__The problem__
Could you pick up the forum post about cloisonne beads after its last sentence and keep writing it?

__Document extract__
....................

Cloisonne beads go bankrupt
Re: Cheer up, Chris... -- Frederick II Post Reply Edit Forum Where am I?
Posted by: beadiste Mail author
08/30/2014, 09:21:06

There seems to be an arc of beads produced with individual care and varied designs in the 1950s-early 70s. My impression is that these were made for Chinese women who could afford nice jewelry with good stone beads, possibly those resident in Hong Kong or Taiwan or out of sight of the masses in their faded cotton suits and peasant dresses.

Then, once the U.S. was open to China imports again in 1971, mass production of a limited number of floral designs got into gear.

Just did a blog post showing some typical examples, still in their boxes!
http://www.beadiste.com/2014/08/puzzling-evidence-what-do-nice-export.html

By the 1990s these designs were increasingly carelessly made and unattractive - I remember barrels full in Tucson, and they weren't pretty.

The Beijing cloisonne factory itself evidently went bankrupt around 2001 or 2002. A Canadian couple seems to have bought up the last of the bead stock when they visited the Tucson shows shortly afterward.

....................

__Supplied data__

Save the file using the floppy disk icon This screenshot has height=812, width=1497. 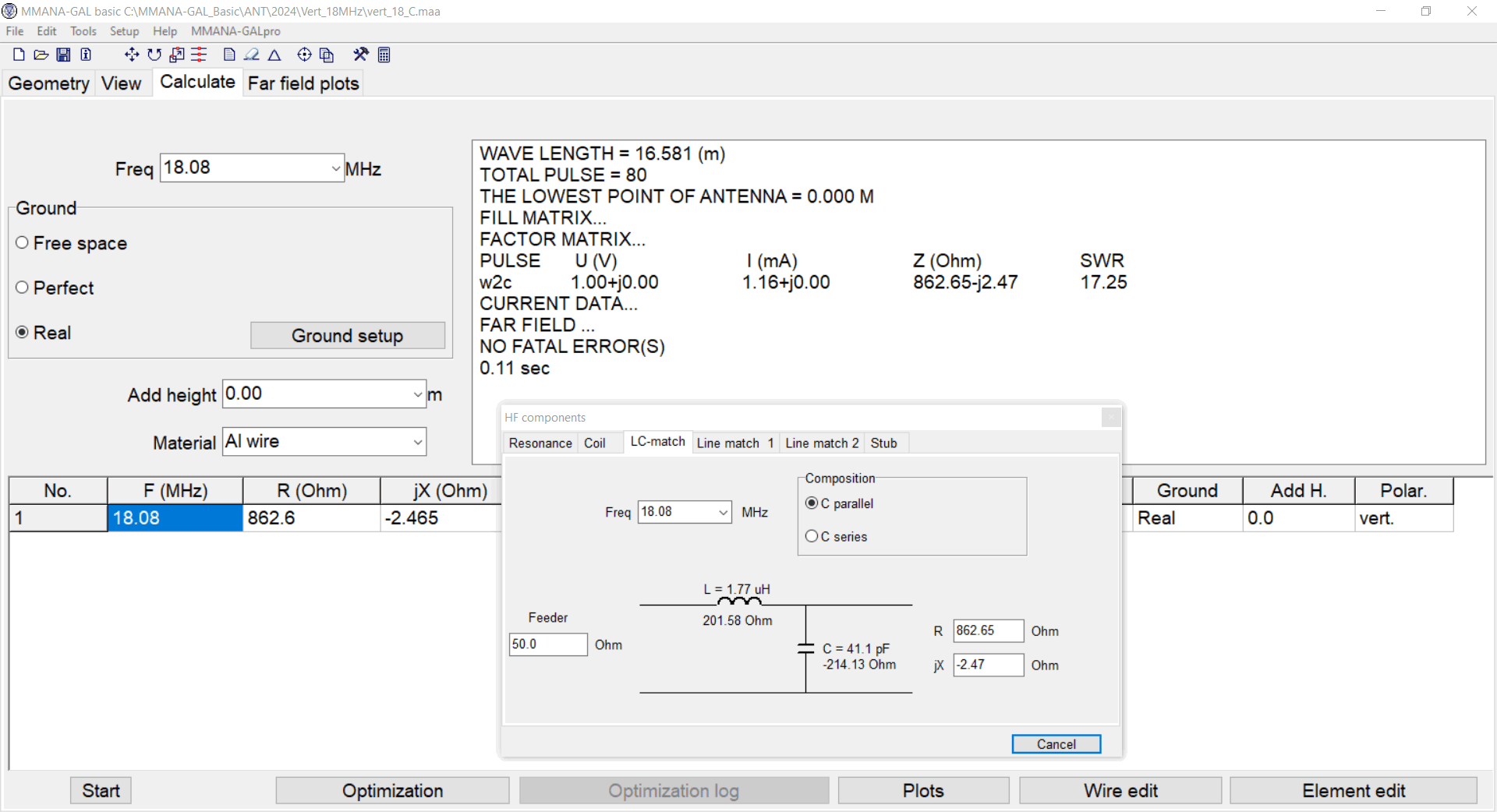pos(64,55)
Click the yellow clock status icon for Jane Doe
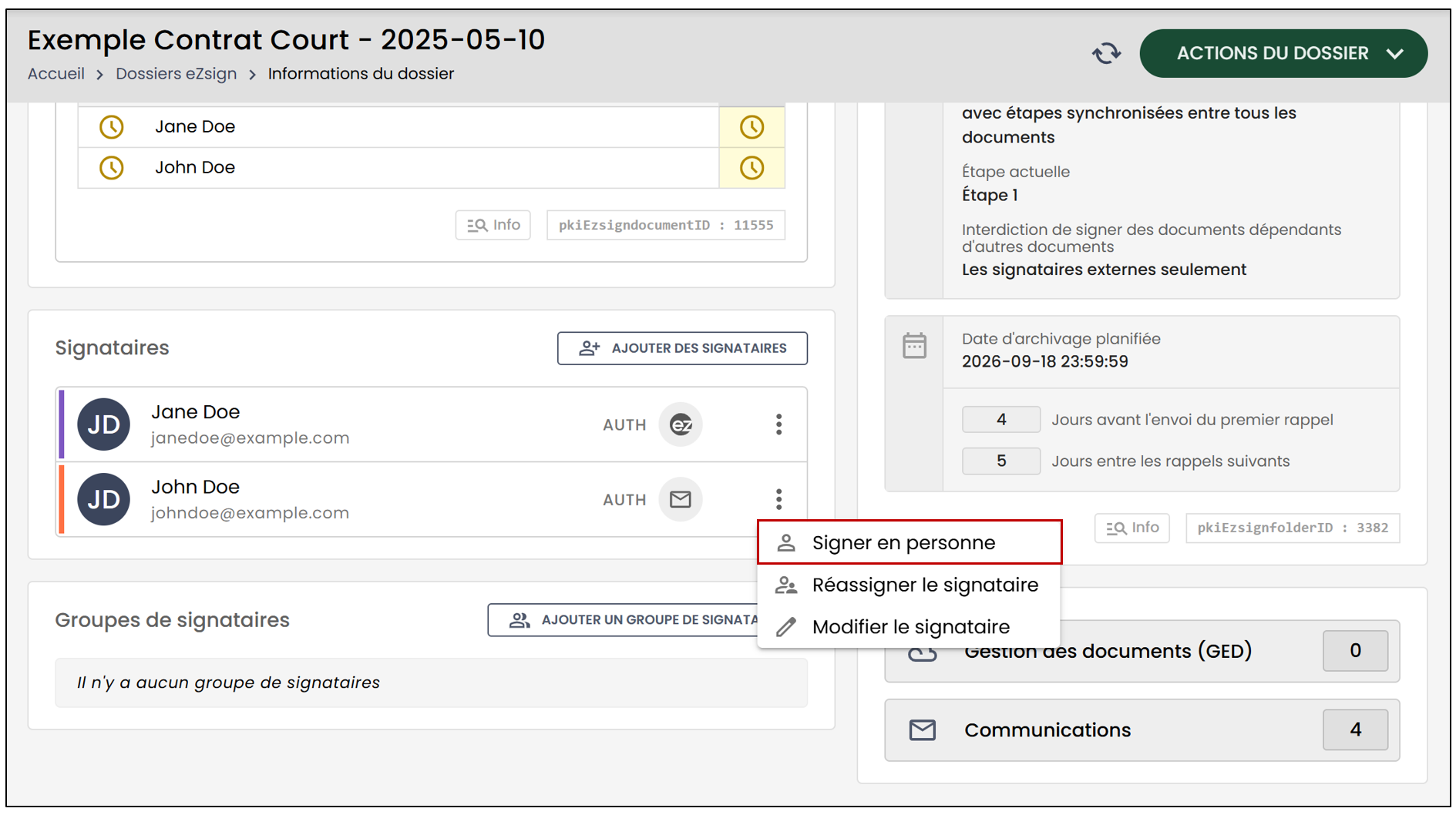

....................

__Response to the exercise__
So the Chinese have ramped up cloisonne production again - mainly huge sculptural pieces, imitations of Qing works, and baroquely extravagant vases, clocks, table sculptures...but no beads. Some cute snuff bottles, but no beads.

The beads being cranked out by the container load all seem to be twisted wire work or stamped shapes, with epoxy enamels(?), bright and shiny, cute inexpensive trinkets for fashion jewelry. [Later: Actual cloisonne beads still seem to be made, but they're very abbreviated in design - some with large holes for Pandora-style bracelets]

Follow the money, I guess.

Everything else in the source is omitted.